Mayumi stayed in Thailand for two years. In her second-year post, Mayumi relocated to Bangkok to work with the environmental nonprofit Regional Community Forestry Training Center, known as RECOFTC, which assists local communities in sustainable forestry projects. Mayumi’s research in forestry policies took her all across Southeast Asia, from visiting rural communities in Thailand to interviewing timber workers in Laos and liaising with colleagues in offices in Vietnam, Malaysia and Myanmar.
She recalls a highlight of her fellowship was when she traveled to Laos to track a recent deforestation policy and its impact on local economies. She visited Vientiane, the country’s capital, and spoke with business owners who were struggling to stay afloat because they were reliant on illegal logging. She also interviewed female loggers who spoke of pay discrepancies in the industry. This experience was eye-opening for Mayumi. “You read a lot about policy, you read a lot of research,” she says, “but you don’t actually see how it actually operationalizes on the ground.”

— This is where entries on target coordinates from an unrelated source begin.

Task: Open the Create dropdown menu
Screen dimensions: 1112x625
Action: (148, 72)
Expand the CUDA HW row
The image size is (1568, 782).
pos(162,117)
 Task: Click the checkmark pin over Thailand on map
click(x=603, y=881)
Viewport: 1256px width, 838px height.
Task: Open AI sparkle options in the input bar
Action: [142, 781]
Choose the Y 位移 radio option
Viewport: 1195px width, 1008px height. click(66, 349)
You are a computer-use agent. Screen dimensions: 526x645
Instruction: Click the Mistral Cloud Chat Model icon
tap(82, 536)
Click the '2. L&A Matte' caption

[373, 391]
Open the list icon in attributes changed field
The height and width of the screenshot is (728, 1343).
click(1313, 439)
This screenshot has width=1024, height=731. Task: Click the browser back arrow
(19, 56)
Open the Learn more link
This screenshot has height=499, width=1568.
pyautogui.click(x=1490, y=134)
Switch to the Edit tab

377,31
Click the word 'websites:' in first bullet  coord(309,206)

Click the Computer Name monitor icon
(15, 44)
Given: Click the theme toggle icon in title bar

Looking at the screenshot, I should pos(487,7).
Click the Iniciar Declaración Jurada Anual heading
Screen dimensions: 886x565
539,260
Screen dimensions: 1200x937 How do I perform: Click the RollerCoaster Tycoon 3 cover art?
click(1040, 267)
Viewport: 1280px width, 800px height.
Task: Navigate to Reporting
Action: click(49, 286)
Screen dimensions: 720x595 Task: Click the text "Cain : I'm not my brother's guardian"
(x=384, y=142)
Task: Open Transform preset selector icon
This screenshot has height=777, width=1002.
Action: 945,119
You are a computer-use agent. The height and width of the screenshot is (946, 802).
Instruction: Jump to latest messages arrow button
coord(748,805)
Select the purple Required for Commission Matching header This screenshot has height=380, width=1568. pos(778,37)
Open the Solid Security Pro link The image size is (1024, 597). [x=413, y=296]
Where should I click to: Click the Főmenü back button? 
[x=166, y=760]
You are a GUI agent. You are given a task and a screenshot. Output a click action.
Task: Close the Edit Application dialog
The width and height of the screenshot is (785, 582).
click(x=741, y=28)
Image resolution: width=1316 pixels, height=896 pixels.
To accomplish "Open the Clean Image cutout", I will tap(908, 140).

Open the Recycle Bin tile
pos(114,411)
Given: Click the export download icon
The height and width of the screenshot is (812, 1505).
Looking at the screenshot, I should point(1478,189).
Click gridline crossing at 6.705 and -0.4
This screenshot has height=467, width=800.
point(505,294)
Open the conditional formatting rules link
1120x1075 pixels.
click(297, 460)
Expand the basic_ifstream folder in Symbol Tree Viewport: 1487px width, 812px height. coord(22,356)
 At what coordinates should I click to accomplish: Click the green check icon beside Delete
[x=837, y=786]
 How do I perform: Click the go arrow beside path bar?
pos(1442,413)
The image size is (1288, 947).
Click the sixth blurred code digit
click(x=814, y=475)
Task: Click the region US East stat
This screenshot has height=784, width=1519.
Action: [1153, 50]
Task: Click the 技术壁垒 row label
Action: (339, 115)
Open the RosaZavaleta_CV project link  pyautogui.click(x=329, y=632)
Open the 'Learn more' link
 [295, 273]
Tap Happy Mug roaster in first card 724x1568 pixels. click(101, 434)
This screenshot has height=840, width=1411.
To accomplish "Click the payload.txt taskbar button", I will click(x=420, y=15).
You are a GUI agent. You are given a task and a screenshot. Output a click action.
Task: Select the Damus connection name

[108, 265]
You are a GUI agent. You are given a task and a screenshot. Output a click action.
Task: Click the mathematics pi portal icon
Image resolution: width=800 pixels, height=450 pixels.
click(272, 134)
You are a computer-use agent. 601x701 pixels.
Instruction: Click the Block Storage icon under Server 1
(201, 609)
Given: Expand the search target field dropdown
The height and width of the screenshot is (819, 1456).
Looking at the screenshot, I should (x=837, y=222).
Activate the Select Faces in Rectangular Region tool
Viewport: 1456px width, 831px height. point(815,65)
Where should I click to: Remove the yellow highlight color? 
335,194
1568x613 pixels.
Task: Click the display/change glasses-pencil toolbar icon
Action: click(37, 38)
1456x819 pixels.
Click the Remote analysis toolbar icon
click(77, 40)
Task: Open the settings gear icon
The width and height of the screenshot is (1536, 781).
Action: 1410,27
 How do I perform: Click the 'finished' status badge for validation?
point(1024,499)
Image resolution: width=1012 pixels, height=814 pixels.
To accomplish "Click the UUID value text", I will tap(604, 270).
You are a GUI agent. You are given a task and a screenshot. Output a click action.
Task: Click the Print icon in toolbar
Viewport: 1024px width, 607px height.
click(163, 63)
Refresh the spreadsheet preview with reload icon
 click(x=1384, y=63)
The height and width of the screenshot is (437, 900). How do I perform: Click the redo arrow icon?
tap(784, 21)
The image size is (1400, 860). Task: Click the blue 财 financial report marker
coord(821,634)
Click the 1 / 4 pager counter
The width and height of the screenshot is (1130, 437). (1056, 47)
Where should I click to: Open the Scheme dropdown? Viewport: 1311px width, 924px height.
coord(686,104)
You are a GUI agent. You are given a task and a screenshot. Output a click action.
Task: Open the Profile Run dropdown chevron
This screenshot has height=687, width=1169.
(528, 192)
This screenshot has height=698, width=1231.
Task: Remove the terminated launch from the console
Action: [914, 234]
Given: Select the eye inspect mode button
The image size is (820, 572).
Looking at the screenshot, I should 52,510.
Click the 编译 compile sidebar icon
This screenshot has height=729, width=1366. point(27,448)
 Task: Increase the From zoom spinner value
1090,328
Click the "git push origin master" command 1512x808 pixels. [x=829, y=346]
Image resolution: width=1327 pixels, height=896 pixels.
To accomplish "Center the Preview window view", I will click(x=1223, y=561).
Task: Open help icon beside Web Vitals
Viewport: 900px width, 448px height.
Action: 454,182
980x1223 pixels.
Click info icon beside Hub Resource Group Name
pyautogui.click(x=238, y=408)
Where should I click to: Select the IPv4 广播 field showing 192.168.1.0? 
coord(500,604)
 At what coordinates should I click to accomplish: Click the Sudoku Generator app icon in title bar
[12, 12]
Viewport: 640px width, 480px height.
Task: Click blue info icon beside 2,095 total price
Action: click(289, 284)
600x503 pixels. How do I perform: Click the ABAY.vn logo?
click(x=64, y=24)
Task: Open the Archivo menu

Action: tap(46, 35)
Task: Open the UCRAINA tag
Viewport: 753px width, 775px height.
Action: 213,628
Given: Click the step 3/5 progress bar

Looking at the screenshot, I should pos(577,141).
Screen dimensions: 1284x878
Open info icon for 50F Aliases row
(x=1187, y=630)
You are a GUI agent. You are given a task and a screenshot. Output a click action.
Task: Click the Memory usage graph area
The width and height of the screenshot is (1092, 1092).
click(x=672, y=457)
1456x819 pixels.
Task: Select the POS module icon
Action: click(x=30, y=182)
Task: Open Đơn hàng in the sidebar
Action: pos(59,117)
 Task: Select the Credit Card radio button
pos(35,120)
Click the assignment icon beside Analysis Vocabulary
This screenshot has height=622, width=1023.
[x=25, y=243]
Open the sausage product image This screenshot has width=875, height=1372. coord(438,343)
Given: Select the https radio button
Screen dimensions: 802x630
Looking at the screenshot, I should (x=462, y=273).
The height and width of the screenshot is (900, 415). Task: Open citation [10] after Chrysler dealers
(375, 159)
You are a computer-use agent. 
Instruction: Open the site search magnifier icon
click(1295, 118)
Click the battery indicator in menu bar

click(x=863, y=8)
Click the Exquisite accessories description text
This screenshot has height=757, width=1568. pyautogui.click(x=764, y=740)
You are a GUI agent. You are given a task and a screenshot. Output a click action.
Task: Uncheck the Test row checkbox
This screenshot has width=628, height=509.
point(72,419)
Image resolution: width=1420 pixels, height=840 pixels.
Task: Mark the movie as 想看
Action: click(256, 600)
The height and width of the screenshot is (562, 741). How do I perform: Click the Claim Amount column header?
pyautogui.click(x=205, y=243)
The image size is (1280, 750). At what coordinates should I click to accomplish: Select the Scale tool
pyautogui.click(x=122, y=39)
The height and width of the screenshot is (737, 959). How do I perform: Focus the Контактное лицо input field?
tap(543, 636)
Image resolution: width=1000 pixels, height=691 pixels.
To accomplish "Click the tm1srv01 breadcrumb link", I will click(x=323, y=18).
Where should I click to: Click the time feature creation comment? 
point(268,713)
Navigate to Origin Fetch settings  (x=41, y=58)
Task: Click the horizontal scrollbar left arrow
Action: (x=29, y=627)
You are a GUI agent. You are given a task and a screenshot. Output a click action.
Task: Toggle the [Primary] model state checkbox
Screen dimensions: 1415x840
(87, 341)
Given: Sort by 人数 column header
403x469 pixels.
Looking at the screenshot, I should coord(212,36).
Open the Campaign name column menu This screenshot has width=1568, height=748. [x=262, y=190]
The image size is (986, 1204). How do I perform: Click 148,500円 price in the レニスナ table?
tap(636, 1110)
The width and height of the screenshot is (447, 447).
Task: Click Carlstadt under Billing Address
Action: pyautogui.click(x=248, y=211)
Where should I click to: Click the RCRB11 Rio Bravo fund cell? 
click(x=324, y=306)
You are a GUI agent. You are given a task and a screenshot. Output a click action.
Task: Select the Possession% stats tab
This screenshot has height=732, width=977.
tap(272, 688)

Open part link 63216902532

After finishing her post, Mayumi knew she wanted to head back to academia to bolster her research skills. She completed an MA in Sociology at Cambridge, focusing her dissertation on racism in prisons and interviewing incarcerated Black and Indigenous activists. A current PhD candidate at Cambridge and a Gates Cambridge Scholar, Mayumi is looking to narrow her research on incarceration to examine the impacts of environmental factors and settler colonialism on the health of people in prisons.
Last May, as the pandemic ravaged the world, Mayumi was finishing up her Masters and became frustrated by the structural inequalities she saw in her program – how low-income students couldn’t access reliable internet connections or resources to complete their studies while wealthier students were able to coast by. She founded The Solidarity Library (TSL), which began as a hub for students to access academic resources and expanded into COVID relief kits and funding for people in the Global South and under-resourced communities in the U.S. and Canada. After receiving some grants, Mayumi and her team built The Solidarity Library’s first fellowship, the Edu-Justice Graduate Fellowship, which offers mentorship for students of color in higher education. She shared TSL on the PiA alumni page and soon she brought on a former Fellow who replaced her post in Bangkok to the organization’s board; two other Fellows became mentors and mentees for TSL’s flagship fellowship.

During the pandemic, Mayumi dove into her work on The Solidarity Library as a way to “distract herself from isolation,” she says – while juggling a role at the Samuel Centre for Social Connectedness, a research assistant position, and a writing job at the UN Environment Programme. When she has down time, Mayumi says she recently bought herself a violin, rekindling a childhood passion.
Looking ahead, Mayumi hopes to establish The Solidarity Library as a formal organization with an office and members around the world. She wants to find sustainable funding and have a dedicated team - not just other full-time students. “This chance of mentoring specifically students of color, I see the potential where I can actually teach them and have a greater impact.”